¡Es algo tan mágico! Absolutamente liberador. ¿Y, qué libera? Las emociones, los sentimientos estancados, lo que no pudimos decir, lo que en su momento no nos atrevimos a expresar, los malosentendidos. Libera la culpa. Libera el rencor. Pero, sobre todo, nos libera del ego.
El ego es la energía más oscura que tenemos en nuestro interior. Son las barreras, las limitaciones que nos hemos forjado en nuestro camino para protegernos, para sentirnos a salvo, para no sufrir. Sin embargo, el ego nos impide relacionarnos de una forma sana, nos impide sentir, y es el motivo por el que muchas personas no puedan amar. Es la máscara. Es cuando el personaje invade a la persona, engulle su alma. Derribar al ego no es fácil, tras tanto sufrimiento, pusimos demasiado esfuerzo en construirlo. Hay demasiada resistencia inconsciente en ello. Nos produce demasiado miedo, nos hace sentir demasiado vulnerables. Sería algo así como dejar de existir, como volatilizarnos.
Cuando conseguimos derribar el ego, es cierto que nos exponemos, que nos quedamos sin defensas. Es como si dejáramos al otro vía libre para que entre, para que pueda dañarnos. Sin embargo, ocurre exactamente lo contrario. Cuando decimos de corazón «te quiero», tras un enfado, en un momento sensible o en un momento de amor, todo se transforma. Es la energía más sanadora que existe, porque transmuta la relación, aunque el que realmente sufra esa transformación sea uno mismo.
Es un momento de crecimiento interior. Sientes una fuerza inconmensurable. La fuerza del corazón. La energía del amor. La más potente que hay. Por experiencia sé que mueve montañas. Es una energía que me da tanta seguridad, creo que es la única que me da seguridad. Porque hay tantas personas que no pueden pedir perdón, que no se arrepienten, tantas personas que no pueden salir de ahí, que sufren dentro de su cárcel, de su ego sobredimensionado.

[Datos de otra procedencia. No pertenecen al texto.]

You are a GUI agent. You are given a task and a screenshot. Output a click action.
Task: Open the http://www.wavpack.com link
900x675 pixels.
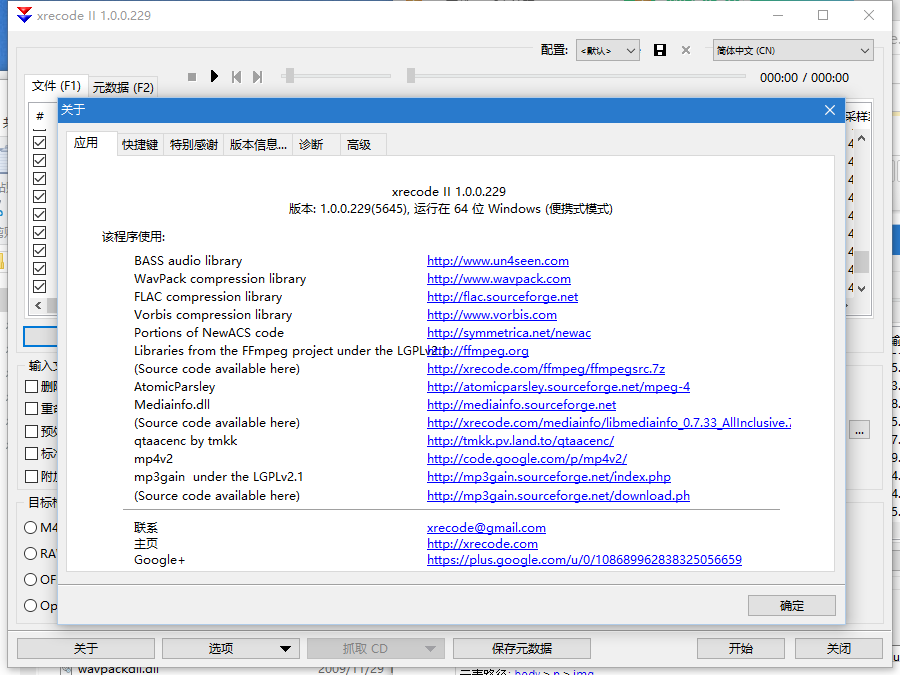[498, 279]
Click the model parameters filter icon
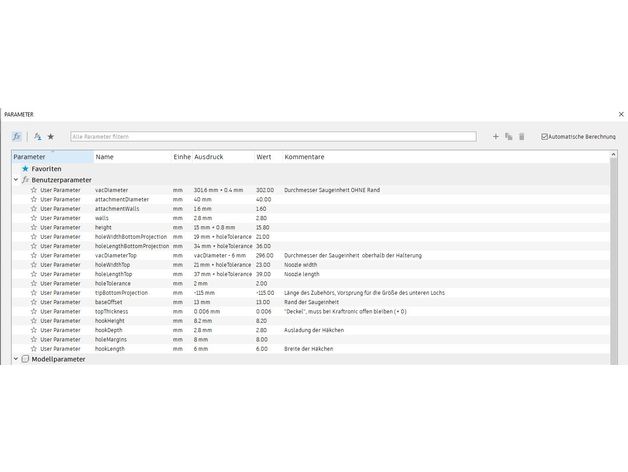Screen dimensions: 628x472 pyautogui.click(x=37, y=136)
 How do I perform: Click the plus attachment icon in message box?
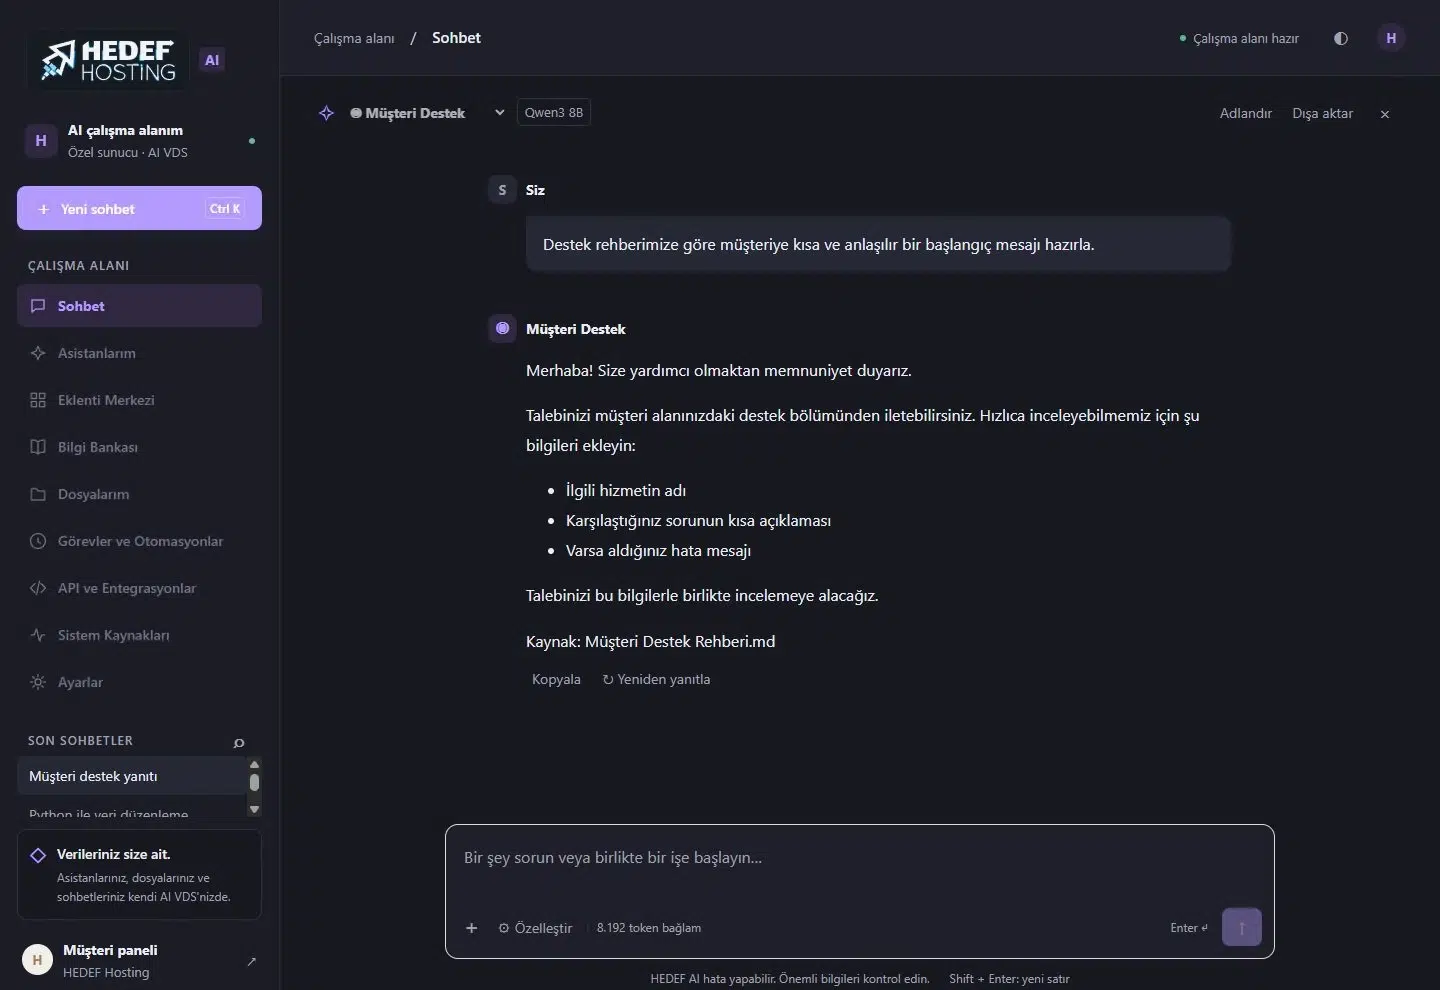click(471, 928)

Cuando dices con el corazón «te quiero» no es tanto por la otra persona, que sí, en realidad, lo dices por ti. Igual que cuando pides perdón. No pretendes que la otra persona cambie, porque eso no está en tu mano. Eres tú el que se libera, el que respira, el que vuelve a vibrar. Eres tú el que no se queda estancado, el que suelta, el que puede pasar a lo siguiente. El que abraza el amor, se hace fuerte.
Cuando me di cuenta, de forma consciente, de esto fue durante la adolescencia de mi hija. Me acababa de separar, sola con ellos, sobre todo para ella, hiciera lo que hiciera, nunca estaba bien. Hasta que llegó el día de su Confirmación, elegida por ella, en la que desde el lugar donde hacían un retiro, recibí una maravillosa carta. En ella, enumeraba y valoraba todas y cada una de las virtudes que ella veía en mí como persona y como madre. Terminaba con un «Te quiero» y con un demoledor «perdóname».
Y así, con algunas experiencias más, algunas de muerte cercana, de las que hablo siempre, porque marcaron profundamente mi vida, nos acostumbramos a pedirnos perdón en el mismo día (nunca sabes si es la última vez). Nos acostumbramos a ceder, a querernos con nuestras imperfecciones. A ayudarnos, y sobre todo a no juzgarnos.
No juzgar es lo que más cuesta. Cuesta muchísimo. Es importante seguir sin mirar alrededor. Sin mirar cómo están las personas que nos rodean, con sus egos, con sus egoísmos, con sus miedos. Lo único que importa es que sigamos firmes en nuestro camino y que siempre podamos decir a las personas que nos importan: «perdóname» «te quiero».